The Moore’s law predicts that the power of computing doubles every two years. There are some details that qualify such a statement, but that’s the baseline concept.
The Moore’s law has been observed, with some reasonable accuracy, especially around the age of the dot com bubble a few years back. It is allegedly in force today.
It sounds really modern and progress-minded. Except I don’t care for it much. . . . Sundry nothings to catch even more sundry nothings. It seems to me that the more precise and scientifically advanced this world gets, the more uncertain and imprecise it is becoming.
Have you noticed it, too?
We see it in the field of physics with quantum mechanics and the string theory. This is also why there are more malpractice suits today than a century ago. Maybe we try more things. God bless us for that.
But the new opportunities are ridden with dangers. We won’t fare better than our predecessors unless we raise the bar for our heuristic approach (it means we find out what’s working or not by trial and error, by roughing it).
It is inevitable that the more things we try with a heuristic approach, the more failures we will experience. I don’t advocate shackling the science with a rigorous moral code.
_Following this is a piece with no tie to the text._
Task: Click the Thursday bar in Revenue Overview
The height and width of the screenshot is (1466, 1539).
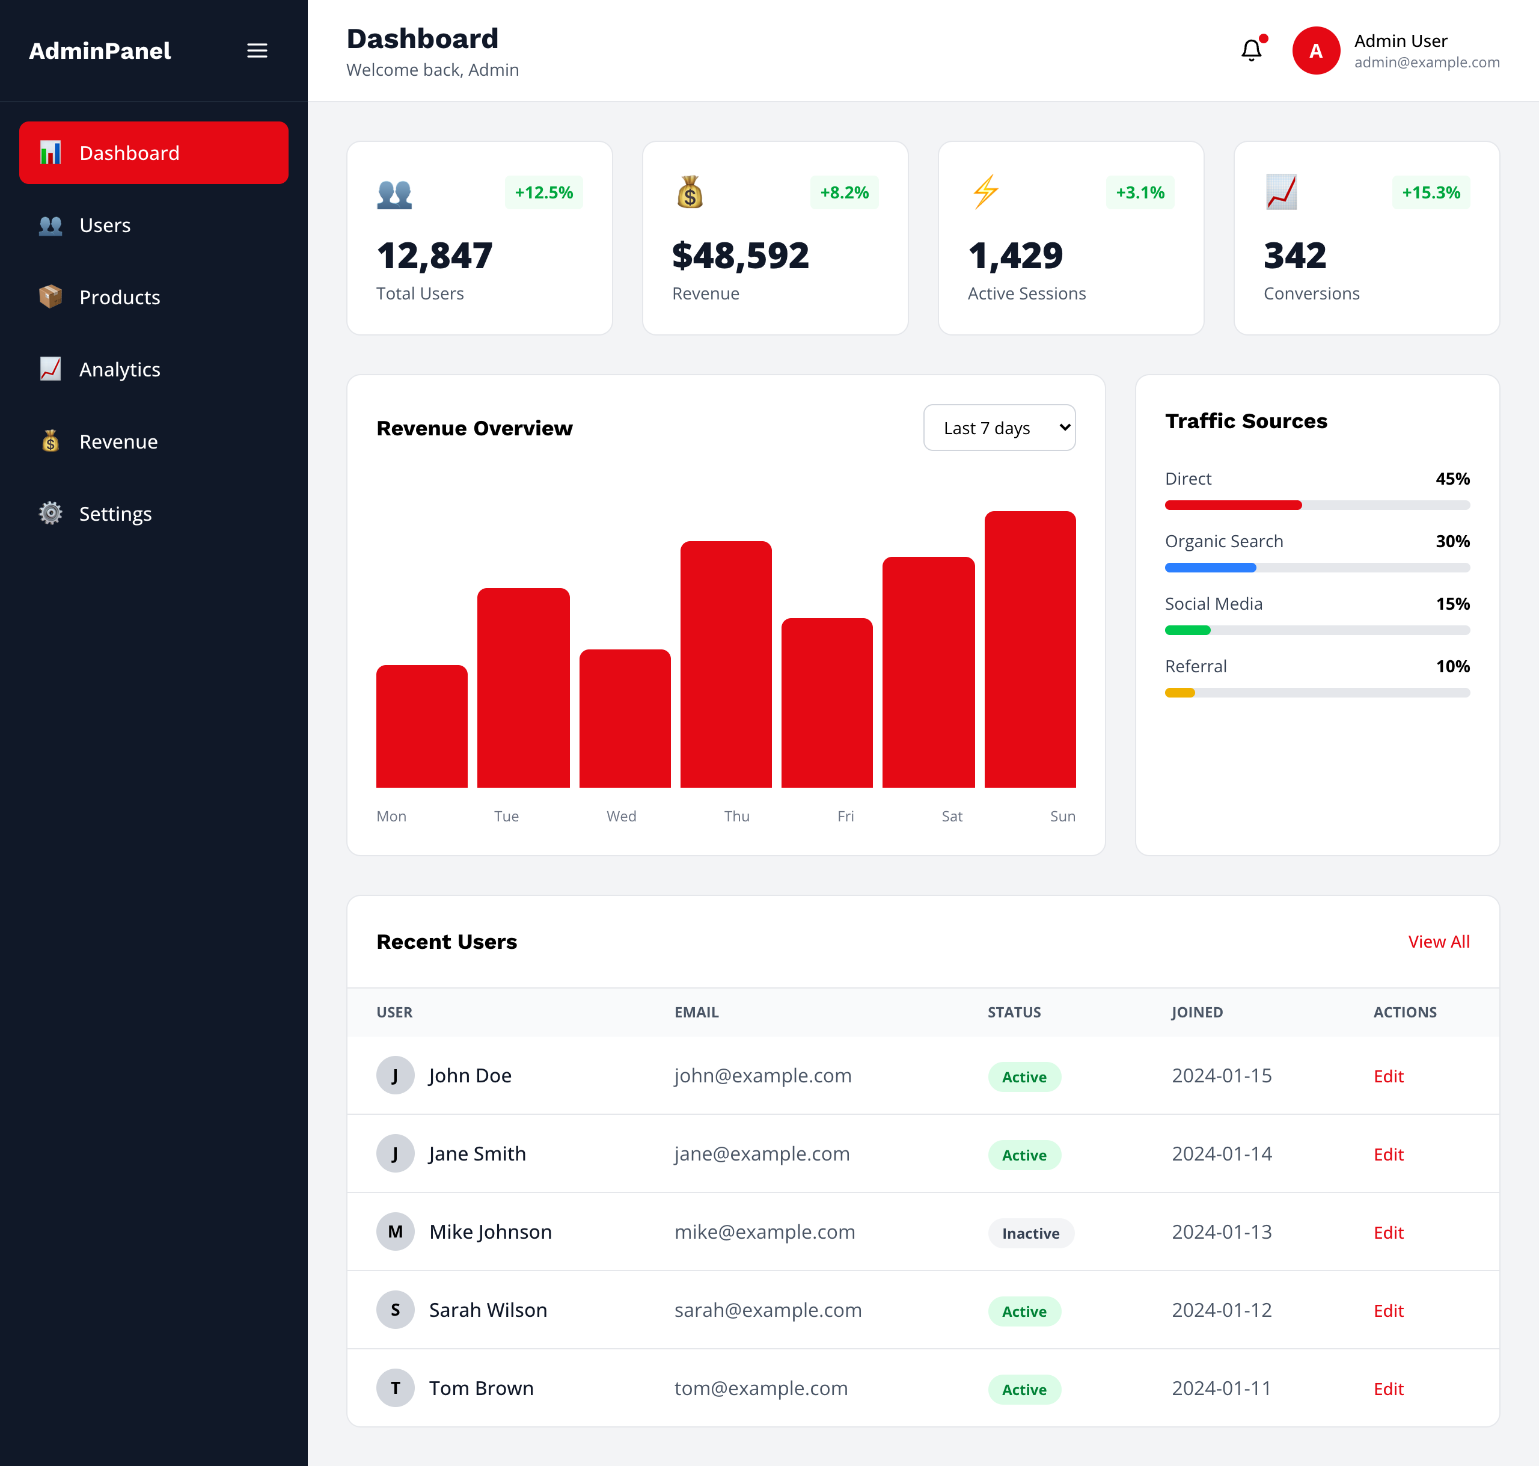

But we can’t let loose the heuristic machine age and then watch the world teeter on the brink of a disaster whenever there’s a new animal flu or someone comes up with an easy heuristic way to a mass annihilation.
Here’s my Heurist Theorem for all of us so we don’t get the blues from all this nonsense: (1) The more precise this world becomes, the more unprecise and uncertain, and thus the more precarious and heuristic the core of our existence becomes. (2) Therefore, it will require the faith in the value of human beings, intimately advanceable and infinitely renewable, and the intervening afflatus. (3) Otherwise, we will get the blues, stemming from being such a heurist with modern, merry abandon.